Ceridian also today reported that it had completed the previously contemplated repatriation of accumulated foreign earnings under the American Jobs Creation Act of 2004 (AJCA), as had been discussed by the Company in its Form 10-Q filing for the third quarter of 2005. Accordingly, in December 2005 the Company's Canadian subsidiary declared and paid a gross dividend (before withholding taxes and other statutory holdbacks) of $130 million. The repatriation was funded primarily through on-hand cash balances and, to a lesser extent, bank borrowings by the Company's Canadian subsidiary. The funds received will be deployed under a qualified investment plan as defined by the AJCA.

Ceridian Corporation (www.ceridian.com) is an information services company serving businesses and employees in the United States, Canada and Europe. Ceridian is one of the top human resources outsourcing companies in each of its markets, and offers a broad range of human resource services, including payroll, benefits administration, tax compliance, HR information systems and employee advisory programs. Through its Comdata subsidiary, Ceridian is a major payment processor and issuer of credit cards, debit cards and stored value cards, primarily for the trucking and retail industries in the United States.

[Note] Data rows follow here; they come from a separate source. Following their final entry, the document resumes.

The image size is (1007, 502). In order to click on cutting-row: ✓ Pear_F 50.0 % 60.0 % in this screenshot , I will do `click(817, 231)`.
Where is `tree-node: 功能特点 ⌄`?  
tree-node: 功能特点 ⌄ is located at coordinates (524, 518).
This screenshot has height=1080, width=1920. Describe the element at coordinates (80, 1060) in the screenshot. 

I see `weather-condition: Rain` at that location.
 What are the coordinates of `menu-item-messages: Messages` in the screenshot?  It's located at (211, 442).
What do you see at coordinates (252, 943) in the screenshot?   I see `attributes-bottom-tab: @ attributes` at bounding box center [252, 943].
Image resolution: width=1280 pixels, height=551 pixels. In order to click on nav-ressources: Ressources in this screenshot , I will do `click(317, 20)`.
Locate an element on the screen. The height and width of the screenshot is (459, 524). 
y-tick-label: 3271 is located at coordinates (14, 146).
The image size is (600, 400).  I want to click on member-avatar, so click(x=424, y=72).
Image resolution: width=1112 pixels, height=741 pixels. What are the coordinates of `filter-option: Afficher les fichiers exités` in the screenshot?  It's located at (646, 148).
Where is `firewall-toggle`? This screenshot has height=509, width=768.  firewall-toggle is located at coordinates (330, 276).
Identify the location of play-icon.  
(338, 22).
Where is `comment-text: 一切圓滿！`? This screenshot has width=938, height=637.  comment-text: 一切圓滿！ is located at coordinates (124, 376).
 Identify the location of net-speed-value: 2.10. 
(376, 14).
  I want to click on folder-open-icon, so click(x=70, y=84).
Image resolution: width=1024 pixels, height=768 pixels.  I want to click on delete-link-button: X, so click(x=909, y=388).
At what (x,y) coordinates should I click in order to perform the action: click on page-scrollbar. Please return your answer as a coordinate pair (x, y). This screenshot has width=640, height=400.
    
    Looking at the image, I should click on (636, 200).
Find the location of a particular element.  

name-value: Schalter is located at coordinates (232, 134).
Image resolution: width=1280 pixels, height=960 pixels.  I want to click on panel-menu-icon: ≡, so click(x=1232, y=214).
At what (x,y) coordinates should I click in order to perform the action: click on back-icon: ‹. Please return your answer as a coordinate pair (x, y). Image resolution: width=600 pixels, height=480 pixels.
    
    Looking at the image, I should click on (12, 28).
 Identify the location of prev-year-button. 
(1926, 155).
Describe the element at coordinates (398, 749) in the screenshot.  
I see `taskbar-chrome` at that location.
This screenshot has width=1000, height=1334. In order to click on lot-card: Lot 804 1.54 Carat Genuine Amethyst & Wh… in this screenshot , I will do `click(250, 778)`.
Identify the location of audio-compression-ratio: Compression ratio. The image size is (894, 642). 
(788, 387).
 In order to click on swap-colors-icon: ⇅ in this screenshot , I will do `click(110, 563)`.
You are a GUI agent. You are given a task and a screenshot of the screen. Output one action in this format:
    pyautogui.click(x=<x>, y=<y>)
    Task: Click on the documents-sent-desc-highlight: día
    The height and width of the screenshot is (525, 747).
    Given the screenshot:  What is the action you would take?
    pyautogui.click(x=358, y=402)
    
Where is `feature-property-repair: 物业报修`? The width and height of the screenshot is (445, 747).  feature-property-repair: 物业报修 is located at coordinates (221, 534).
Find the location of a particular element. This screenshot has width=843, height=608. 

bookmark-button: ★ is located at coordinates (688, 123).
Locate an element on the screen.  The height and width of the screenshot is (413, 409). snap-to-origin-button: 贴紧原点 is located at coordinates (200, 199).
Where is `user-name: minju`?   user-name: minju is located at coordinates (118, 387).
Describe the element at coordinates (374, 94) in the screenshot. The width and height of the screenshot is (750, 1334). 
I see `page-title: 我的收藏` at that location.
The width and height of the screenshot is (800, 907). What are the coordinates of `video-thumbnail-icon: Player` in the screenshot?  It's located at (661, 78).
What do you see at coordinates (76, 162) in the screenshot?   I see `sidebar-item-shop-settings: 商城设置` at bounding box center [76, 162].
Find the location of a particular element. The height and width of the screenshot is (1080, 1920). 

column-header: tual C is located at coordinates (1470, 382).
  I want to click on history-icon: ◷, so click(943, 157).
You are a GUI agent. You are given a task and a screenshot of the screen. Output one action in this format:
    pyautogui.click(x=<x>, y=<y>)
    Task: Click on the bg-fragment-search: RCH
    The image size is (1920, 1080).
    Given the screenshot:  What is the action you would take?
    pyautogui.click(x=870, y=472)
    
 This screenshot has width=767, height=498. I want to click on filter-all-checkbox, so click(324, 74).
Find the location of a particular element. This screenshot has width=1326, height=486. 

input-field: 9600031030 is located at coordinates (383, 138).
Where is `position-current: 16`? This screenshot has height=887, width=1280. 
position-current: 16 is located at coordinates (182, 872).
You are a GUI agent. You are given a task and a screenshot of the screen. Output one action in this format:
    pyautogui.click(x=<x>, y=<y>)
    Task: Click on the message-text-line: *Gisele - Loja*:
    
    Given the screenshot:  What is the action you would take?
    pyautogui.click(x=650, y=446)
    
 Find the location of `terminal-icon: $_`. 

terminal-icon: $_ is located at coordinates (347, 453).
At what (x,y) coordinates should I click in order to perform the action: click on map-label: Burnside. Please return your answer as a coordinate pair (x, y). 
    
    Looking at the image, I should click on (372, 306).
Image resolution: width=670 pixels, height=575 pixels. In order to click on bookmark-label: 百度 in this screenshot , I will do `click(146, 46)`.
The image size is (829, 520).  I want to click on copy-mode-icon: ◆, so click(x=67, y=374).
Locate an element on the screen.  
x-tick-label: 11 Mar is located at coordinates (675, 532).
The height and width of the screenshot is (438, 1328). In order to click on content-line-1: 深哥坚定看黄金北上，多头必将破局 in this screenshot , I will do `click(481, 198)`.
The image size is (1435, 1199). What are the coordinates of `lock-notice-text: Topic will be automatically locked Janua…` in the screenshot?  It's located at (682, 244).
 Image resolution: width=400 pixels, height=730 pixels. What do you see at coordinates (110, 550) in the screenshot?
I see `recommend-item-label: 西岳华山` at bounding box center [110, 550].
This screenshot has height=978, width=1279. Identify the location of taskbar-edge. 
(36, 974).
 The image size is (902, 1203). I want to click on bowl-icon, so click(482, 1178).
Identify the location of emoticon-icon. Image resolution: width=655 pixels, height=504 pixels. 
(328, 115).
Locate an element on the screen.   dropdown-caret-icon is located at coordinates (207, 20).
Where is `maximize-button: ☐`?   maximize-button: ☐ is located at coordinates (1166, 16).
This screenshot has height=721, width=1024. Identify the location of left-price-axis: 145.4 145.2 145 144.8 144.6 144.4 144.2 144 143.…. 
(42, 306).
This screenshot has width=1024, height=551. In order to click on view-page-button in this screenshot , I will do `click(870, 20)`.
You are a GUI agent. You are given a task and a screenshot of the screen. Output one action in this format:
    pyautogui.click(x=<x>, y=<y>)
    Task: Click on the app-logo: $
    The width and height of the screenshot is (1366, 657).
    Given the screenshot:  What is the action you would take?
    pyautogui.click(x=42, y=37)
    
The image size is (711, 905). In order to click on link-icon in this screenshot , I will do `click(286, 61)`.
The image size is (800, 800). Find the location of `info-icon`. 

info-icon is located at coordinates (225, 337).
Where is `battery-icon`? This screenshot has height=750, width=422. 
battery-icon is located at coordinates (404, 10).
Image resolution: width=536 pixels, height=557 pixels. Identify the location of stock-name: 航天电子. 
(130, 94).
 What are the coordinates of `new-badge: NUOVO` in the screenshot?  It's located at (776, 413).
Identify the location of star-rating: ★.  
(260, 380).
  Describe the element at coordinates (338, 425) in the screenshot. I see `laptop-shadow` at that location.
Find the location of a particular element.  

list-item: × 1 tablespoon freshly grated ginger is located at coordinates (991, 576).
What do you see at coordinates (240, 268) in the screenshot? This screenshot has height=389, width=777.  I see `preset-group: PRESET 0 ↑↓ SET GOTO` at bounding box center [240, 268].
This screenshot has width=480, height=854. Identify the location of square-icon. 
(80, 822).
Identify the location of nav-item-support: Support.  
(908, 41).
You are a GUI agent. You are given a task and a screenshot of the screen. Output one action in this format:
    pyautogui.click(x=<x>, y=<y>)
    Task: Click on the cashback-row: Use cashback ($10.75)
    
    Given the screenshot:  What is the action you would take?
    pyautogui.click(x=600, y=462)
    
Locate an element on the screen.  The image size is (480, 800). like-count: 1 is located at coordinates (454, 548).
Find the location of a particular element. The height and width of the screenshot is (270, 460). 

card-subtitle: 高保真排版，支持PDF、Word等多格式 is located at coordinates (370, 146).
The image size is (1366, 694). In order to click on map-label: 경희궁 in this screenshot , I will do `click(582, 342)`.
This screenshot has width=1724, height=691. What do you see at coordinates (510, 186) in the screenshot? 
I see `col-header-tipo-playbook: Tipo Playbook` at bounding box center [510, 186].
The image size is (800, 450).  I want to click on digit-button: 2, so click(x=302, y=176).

This press release contains forward-looking statements within the meaning of the Private Securities Litigation Reform Act of 1995. The statements regarding Ceridian Corporation contained in this release that are not historical in nature, particularly those that utilize terminology such as "may," "will," "should," "likely," "expects," "anticipates," "estimates," "believes" or "plans," or comparable terminology, are forward-looking statements based on current expectations and assumptions, and entail various risks and uncertainties that could cause actual results to differ materially from those expressed in such forward-looking statements. Important factors known to Ceridian that could cause such material differences are identified and discussed from time to time in Ceridian's filings with the Securities and Exchange Commission, including matters arising from the SEC investigation, the prior restatements of our financial statements, the investigation conducted by the Audit Committee, the pending shareholder litigation, the failure to timely comply with Section 404 of the Sarbanes-Oxley Act of 2002, volatility associated with Comdata's fuel price derivative contracts and those factors which are discussed in Ceridian's Annual Report on Form 10-K, for the year ended December 31, 2004, which factors are also incorporated herein by reference.

Ceridian undertakes no obligation to correct or update any forward-looking statements, whether as a result of new information, future events or otherwise. You are advised, however, to consult any future disclosure Ceridian makes on related subjects in future reports to the SEC.